As compared to previous reports about somatic mutations in plants (4, 10, 11), we have detected far more mutations (10 to 100 times more). This discrepancy is likely associated with the methodology (6) since the vast majority of identified somatic mutations had a low allelic fraction, i.e., the fraction of genomic reads with the mutation, which indicates the frequency of mutated cells in the analyzed sample (Fig. 3 A and B and SI Appendix, Note S8). The higher total number of mutations detected in D. guianensis can be explained by an enrichment in low fraction mutations in the D. guianensis tree detected through deeper sequencing (SI Appendix, Fig. S15) because increasing the number of reads of a genomic region increases the chances of finding a mutation present in only a few cells of a sample.
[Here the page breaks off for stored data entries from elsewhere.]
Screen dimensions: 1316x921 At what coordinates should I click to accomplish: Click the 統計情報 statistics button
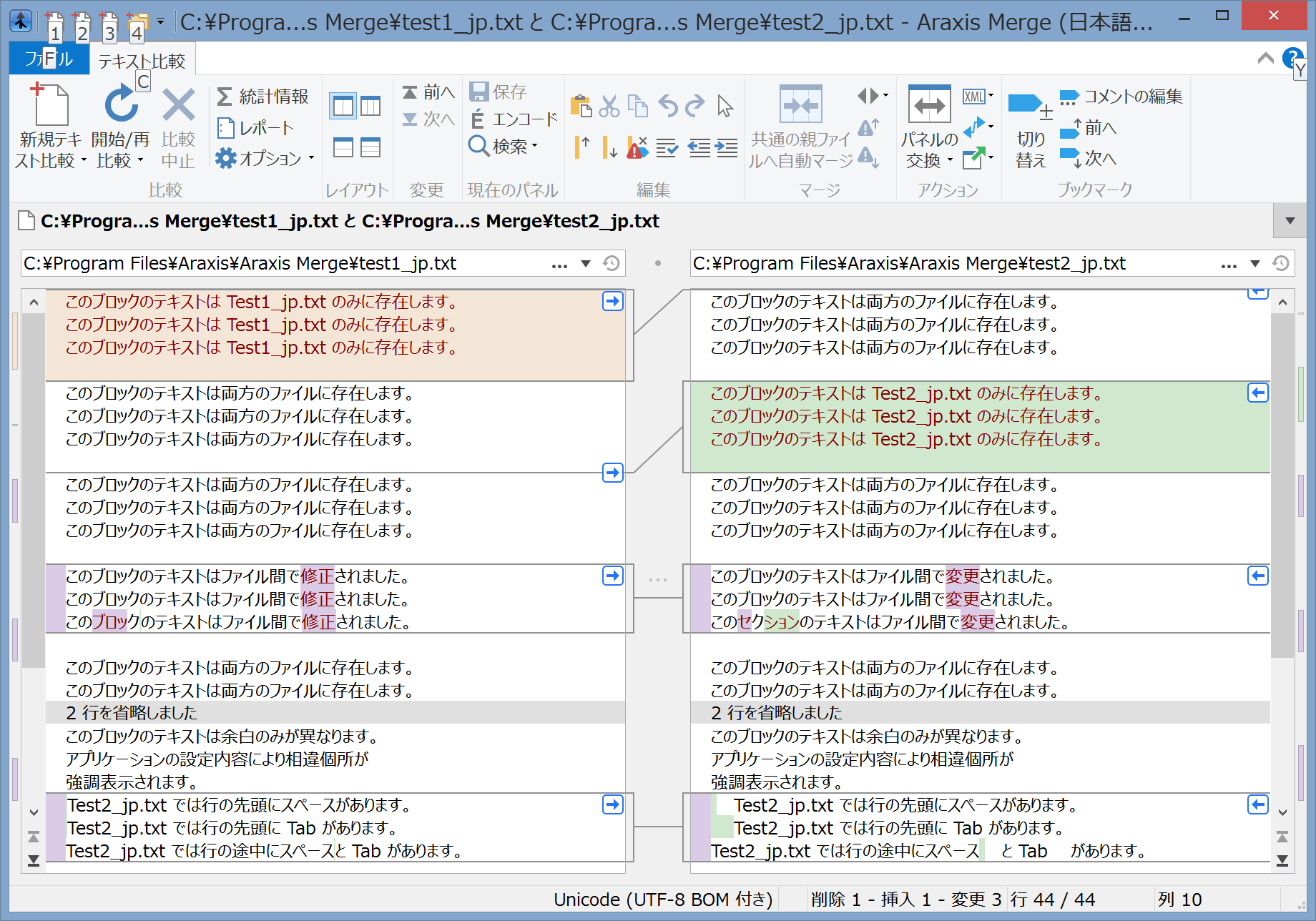click(x=262, y=97)
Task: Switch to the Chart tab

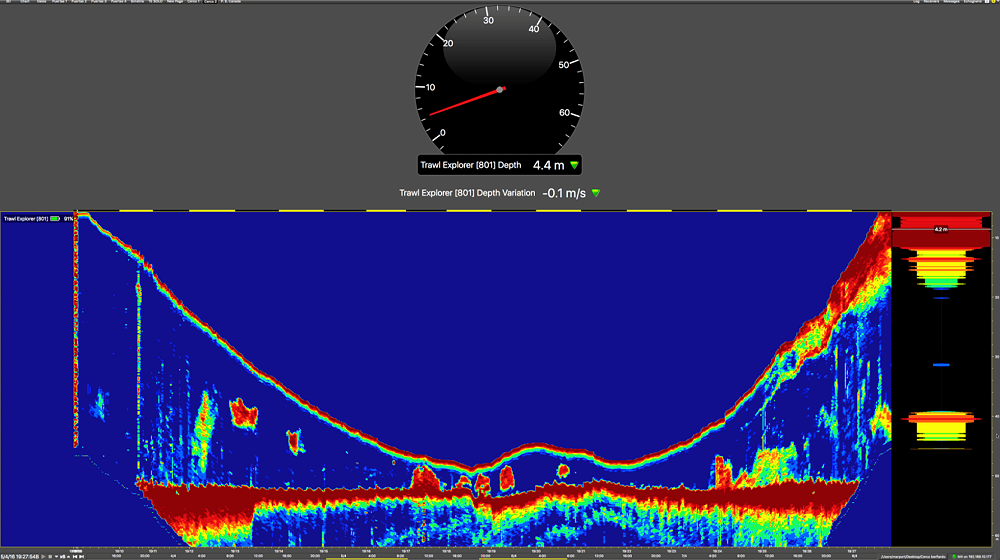Action: [24, 2]

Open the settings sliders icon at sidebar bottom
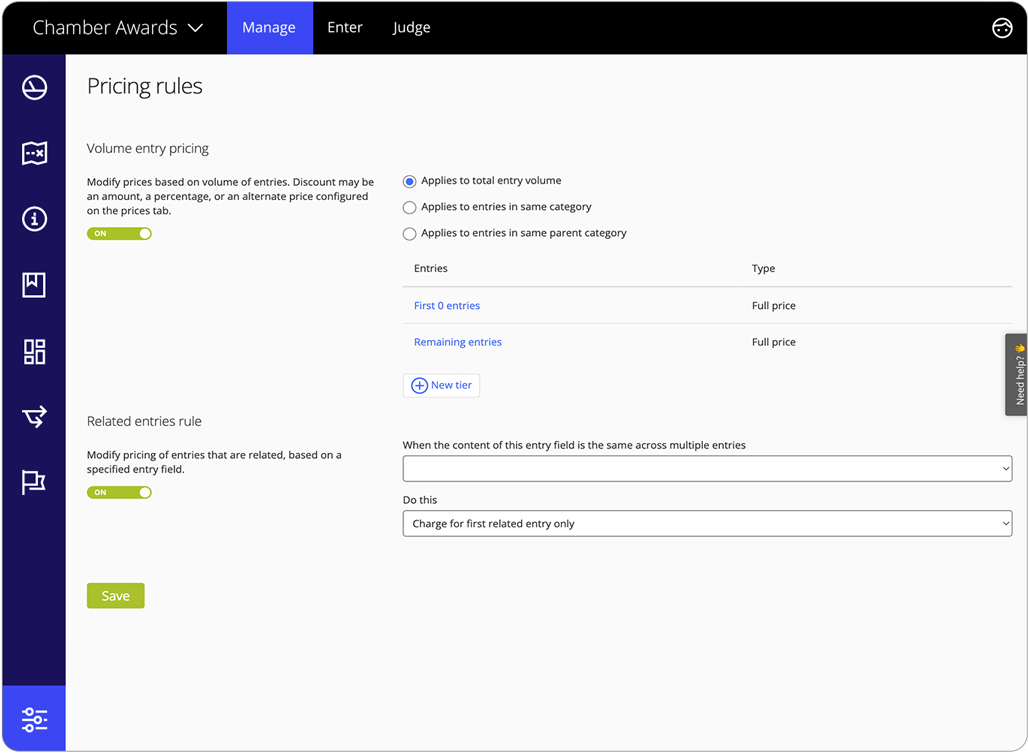click(x=34, y=719)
We generalized the result of the predominance of low fraction mutations in two pedunculate oaks (4, 10) and a dataset from one tortuous beech Fagus sylvatica L. using the same methodology (Fig. 3C). We then considered mutations at a high allelic fraction (>0.25), a category of mutations for which methodological differences are expected to have a limited impact. The two tropical trees had 3 and 6 somatic mutations with allelic fraction>0.25, as compared to 56 to 421 somatic mutations for the reanalyzed oaks and beech trees from temperate regions (Fig. 3C). Future large-scale investigations are needed to properly test whether there is a difference in mutation rates between temperate and tropical trees, after accounting for the phylogenetic signal, differences in tree age, among other null hypotheses. Overall, our results suggest that low-frequency mutations account for the vast majority of within-individual somatic diversity in plants (for all species, >90% with f < 0.25).

Fig. 3.

Fig. 3.

Allelic fractions of somatic mutations among trees and among genomic elements. Histogram of allelic fractions of mutations detected in the crown of the two tropical trees: the D. guianensis tree (A) and the S. rubra tree (B). The main histograms show the allelic fractions of the somatic mutations using a bin of 0.02 and a log-transformed count with the mutations detected in the crown in yellow, the mutations tested for transmission in gray, and the mutations found transmitted to the embryos in red. The histograms in insets show the allelic fractions of the somatic mutations using a bin of 0.001 and a natural count. (C) Cumulative number of somatic mutations per branch with decreasing allelic fraction for five trees reanalyzed with the same pipeline. The five trees include the two tropical trees studied, i.e., the D. guianensis tree in orange and the S. rubra tree in red, and three temperate trees, two pedunculate oaks Q. robur L. from Bordeaux in green and Lausanne in blue and a tortuous phenotype of common beech F. sylvatica L. in purple. All trees were analyzed with the same pipeline (Materials and Methods) but were sequenced with a different depth indicated in brackets. The line represents the median value while the area represents the minimum and maximum values on the 2 to 10 branches per tree. (D) Comparisons of allelic fractions for nonsynonymous mutations in red with synonymous mutations in yellow, intronic mutations in green and intergenic mutations in blue for the two tropical trees: the D. guianensis tree (Left) and the S. rubra tree (Right). Boxplots show the median (center line), upper and lower quartiles (box limits), 1.5x interquartile range (whiskers), and outliers (points). The P-value above the bars indicates the significance of the Student's t test (two-sided) for the pairs of groups.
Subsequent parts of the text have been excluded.